Task objective: Render every line of the rows below as a JSON list of strings, with one string per line and blank lines left out.

-- begin Exercise input --

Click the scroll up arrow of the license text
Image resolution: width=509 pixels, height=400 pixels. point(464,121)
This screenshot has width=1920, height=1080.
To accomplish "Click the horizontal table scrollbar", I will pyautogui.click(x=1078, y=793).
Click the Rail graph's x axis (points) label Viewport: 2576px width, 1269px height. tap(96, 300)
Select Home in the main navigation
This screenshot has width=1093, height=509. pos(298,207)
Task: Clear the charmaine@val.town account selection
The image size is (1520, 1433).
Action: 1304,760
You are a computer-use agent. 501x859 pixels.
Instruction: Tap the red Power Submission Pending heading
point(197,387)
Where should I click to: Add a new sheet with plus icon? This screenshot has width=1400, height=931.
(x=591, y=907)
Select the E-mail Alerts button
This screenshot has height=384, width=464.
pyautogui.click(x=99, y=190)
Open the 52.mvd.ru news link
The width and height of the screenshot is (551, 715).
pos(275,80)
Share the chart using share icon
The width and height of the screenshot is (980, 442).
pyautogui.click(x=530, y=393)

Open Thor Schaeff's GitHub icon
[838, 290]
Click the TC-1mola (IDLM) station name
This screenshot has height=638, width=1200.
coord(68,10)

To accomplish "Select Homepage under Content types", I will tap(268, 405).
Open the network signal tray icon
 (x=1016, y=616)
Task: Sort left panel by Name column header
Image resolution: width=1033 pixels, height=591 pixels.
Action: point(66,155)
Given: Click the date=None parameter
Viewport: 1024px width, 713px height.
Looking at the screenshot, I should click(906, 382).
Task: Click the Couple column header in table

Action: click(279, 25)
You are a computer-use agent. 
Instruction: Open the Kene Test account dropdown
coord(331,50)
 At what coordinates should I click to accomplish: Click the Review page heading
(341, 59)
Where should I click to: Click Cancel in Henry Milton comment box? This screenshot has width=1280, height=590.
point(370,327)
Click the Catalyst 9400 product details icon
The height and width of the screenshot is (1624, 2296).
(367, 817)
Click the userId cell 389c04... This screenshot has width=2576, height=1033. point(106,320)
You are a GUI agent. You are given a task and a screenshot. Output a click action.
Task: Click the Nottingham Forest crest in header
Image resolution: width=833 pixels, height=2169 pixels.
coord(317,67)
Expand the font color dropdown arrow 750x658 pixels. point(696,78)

-- end Exercise input --

The answer:
[
  "Click the scroll up arrow of the license text",
  "Image resolution: width=509 pixels, height=400 pixels. point(464,121)",
  "This screenshot has width=1920, height=1080.",
  "To accomplish \"Click the horizontal table scrollbar\", I will pyautogui.click(x=1078, y=793).",
  "Click the Rail graph's x axis (points) label Viewport: 2576px width, 1269px height. tap(96, 300)",
  "Select Home in the main navigation",
  "This screenshot has width=1093, height=509. pos(298,207)",
  "Task: Clear the charmaine@val.town account selection",
  "The image size is (1520, 1433).",
  "Action: 1304,760",
  "You are a computer-use agent. 501x859 pixels.",
  "Instruction: Tap the red Power Submission Pending heading",
  "point(197,387)",
  "Where should I click to: Add a new sheet with plus icon? This screenshot has width=1400, height=931.",
  "(x=591, y=907)",
  "Select the E-mail Alerts button",
  "This screenshot has height=384, width=464.",
  "pyautogui.click(x=99, y=190)",
  "Open the 52.mvd.ru news link",
  "The width and height of the screenshot is (551, 715).",
  "pos(275,80)",
  "Share the chart using share icon",
  "The width and height of the screenshot is (980, 442).",
  "pyautogui.click(x=530, y=393)",
  "Open Thor Schaeff's GitHub icon",
  "[838, 290]",
  "Click the TC-1mola (IDLM) station name",
  "This screenshot has height=638, width=1200.",
  "coord(68,10)",
  "To accomplish \"Select Homepage under Content types\", I will tap(268, 405).",
  "Open the network signal tray icon",
  " (x=1016, y=616)",
  "Task: Sort left panel by Name column header",
  "Image resolution: width=1033 pixels, height=591 pixels.",
  "Action: point(66,155)",
  "Given: Click the date=None parameter",
  "Viewport: 1024px width, 713px height.",
  "Looking at the screenshot, I should click(906, 382).",
  "Task: Click the Couple column header in table",
  "Action: click(279, 25)",
  "You are a computer-use agent. ",
  "Instruction: Open the Kene Test account dropdown",
  "coord(331,50)",
  " At what coordinates should I click to accomplish: Click the Review page heading",
  "(341, 59)",
  "Where should I click to: Click Cancel in Henry Milton comment box? This screenshot has width=1280, height=590.",
  "point(370,327)",
  "Click the Catalyst 9400 product details icon",
  "The height and width of the screenshot is (1624, 2296).",
  "(367, 817)",
  "Click the userId cell 389c04... This screenshot has width=2576, height=1033. point(106,320)",
  "You are a GUI agent. You are given a task and a screenshot. Output a click action.",
  "Task: Click the Nottingham Forest crest in header",
  "Image resolution: width=833 pixels, height=2169 pixels.",
  "coord(317,67)",
  "Expand the font color dropdown arrow 750x658 pixels. point(696,78)"
]